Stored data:
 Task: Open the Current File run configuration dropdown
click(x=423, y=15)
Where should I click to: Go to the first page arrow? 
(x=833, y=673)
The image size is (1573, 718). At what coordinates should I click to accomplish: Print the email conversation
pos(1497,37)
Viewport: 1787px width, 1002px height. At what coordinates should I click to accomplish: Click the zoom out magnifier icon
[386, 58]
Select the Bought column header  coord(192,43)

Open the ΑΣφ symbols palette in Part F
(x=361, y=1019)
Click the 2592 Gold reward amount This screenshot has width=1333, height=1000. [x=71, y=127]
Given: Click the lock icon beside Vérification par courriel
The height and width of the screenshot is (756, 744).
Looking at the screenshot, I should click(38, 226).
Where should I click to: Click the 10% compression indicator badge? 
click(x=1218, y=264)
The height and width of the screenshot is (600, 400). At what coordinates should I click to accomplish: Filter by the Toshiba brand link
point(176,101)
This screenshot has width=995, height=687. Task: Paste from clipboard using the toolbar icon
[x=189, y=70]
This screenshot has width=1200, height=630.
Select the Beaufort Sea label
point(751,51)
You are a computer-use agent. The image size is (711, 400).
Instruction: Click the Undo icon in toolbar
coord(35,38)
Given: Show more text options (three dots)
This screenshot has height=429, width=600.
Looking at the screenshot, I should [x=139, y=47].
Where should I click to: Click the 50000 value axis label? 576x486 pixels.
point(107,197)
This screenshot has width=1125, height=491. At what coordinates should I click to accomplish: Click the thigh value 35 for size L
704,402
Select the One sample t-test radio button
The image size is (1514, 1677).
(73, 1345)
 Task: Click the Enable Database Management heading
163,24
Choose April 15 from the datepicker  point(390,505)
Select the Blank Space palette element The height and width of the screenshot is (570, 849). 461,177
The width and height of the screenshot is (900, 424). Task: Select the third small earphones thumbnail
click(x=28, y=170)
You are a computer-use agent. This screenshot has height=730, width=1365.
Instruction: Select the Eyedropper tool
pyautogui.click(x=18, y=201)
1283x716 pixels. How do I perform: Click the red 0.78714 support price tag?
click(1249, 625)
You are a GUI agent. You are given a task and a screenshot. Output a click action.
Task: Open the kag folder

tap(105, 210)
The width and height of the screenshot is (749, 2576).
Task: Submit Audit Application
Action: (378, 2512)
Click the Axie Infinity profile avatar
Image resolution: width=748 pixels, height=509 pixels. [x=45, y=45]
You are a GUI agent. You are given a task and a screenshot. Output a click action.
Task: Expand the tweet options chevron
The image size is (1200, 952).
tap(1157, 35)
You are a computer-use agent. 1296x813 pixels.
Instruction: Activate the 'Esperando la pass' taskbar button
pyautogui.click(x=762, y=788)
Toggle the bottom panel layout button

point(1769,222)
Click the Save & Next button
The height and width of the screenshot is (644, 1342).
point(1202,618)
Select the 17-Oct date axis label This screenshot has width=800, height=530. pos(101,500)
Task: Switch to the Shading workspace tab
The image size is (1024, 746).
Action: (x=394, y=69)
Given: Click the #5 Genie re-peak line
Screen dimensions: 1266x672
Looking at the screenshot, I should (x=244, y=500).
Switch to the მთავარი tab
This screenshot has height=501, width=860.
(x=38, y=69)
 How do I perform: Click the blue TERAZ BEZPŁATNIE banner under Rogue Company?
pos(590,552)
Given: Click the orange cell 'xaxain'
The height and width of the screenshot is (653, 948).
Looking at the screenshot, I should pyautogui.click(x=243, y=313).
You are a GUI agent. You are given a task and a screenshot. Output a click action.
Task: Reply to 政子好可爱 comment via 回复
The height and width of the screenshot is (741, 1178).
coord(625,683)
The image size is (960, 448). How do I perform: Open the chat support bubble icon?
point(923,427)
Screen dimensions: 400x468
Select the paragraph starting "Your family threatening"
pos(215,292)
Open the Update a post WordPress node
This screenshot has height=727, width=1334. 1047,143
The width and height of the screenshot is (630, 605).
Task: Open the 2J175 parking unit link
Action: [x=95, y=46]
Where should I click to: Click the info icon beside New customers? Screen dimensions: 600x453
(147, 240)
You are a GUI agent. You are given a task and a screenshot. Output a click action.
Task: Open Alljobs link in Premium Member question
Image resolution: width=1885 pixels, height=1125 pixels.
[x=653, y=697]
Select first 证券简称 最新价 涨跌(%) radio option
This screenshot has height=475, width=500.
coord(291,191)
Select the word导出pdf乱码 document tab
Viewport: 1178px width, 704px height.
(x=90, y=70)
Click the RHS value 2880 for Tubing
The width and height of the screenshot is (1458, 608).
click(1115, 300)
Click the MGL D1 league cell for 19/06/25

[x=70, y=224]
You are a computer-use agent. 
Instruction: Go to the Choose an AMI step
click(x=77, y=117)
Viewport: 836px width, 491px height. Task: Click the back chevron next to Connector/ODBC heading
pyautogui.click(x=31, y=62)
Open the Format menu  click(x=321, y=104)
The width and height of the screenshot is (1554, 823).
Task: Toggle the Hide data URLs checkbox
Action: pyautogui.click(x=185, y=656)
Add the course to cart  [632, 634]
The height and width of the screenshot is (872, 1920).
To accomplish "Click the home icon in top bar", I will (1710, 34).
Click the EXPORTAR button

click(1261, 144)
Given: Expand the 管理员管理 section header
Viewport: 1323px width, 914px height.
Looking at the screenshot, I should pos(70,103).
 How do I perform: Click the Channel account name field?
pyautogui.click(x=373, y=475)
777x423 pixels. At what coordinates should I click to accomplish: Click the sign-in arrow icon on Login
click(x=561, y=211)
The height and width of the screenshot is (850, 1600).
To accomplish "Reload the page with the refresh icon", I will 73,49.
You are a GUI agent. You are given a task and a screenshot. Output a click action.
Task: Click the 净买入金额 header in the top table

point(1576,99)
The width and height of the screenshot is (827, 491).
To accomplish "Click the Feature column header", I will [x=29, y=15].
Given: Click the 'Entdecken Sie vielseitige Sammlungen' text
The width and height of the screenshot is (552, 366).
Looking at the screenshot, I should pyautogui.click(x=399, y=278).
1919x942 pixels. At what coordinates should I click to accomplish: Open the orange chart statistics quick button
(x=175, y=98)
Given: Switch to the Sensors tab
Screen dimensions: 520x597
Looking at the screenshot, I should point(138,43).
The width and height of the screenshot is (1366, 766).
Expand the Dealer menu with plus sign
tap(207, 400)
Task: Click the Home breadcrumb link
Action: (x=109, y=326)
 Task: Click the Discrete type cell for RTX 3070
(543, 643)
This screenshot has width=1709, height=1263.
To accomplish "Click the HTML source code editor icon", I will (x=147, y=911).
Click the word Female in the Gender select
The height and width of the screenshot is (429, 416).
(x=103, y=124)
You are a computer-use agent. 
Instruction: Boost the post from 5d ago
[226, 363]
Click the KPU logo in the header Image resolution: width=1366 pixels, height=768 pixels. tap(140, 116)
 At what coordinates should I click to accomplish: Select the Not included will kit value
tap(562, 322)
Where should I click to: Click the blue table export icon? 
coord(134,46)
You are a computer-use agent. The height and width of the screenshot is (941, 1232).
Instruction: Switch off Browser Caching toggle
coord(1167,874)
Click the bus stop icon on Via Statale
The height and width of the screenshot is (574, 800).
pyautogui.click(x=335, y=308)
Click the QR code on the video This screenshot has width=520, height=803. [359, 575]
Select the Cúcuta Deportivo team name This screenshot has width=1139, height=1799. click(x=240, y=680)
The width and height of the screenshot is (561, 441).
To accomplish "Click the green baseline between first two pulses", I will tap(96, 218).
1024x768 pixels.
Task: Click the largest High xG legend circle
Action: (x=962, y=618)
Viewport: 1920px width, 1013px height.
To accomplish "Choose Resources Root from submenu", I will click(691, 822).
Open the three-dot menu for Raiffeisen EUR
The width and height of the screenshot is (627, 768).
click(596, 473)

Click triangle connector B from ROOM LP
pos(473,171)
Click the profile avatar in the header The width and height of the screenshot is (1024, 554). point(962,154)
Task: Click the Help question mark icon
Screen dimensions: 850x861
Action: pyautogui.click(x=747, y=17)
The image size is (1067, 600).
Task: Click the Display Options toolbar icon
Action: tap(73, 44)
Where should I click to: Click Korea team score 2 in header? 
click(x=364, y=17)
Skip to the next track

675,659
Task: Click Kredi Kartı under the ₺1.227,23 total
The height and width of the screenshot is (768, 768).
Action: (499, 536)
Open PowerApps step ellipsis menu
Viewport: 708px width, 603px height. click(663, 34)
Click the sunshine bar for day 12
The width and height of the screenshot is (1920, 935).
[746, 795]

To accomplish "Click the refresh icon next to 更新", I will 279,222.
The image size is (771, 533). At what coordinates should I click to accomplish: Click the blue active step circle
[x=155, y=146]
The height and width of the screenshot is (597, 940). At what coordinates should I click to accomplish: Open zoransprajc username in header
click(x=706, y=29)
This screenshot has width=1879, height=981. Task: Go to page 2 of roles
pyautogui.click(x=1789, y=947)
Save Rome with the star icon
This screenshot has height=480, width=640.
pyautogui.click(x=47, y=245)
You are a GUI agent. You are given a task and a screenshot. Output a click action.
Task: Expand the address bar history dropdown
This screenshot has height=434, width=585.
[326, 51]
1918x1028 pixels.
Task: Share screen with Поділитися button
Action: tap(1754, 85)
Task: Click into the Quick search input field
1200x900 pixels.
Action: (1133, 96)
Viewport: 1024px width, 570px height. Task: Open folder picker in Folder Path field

What you have to do: All lines that contain the word "radio" must be copied from the records above.

Result below:
Select the One sample t-test radio button
Select first 证券简称 最新价 涨跌(%) radio option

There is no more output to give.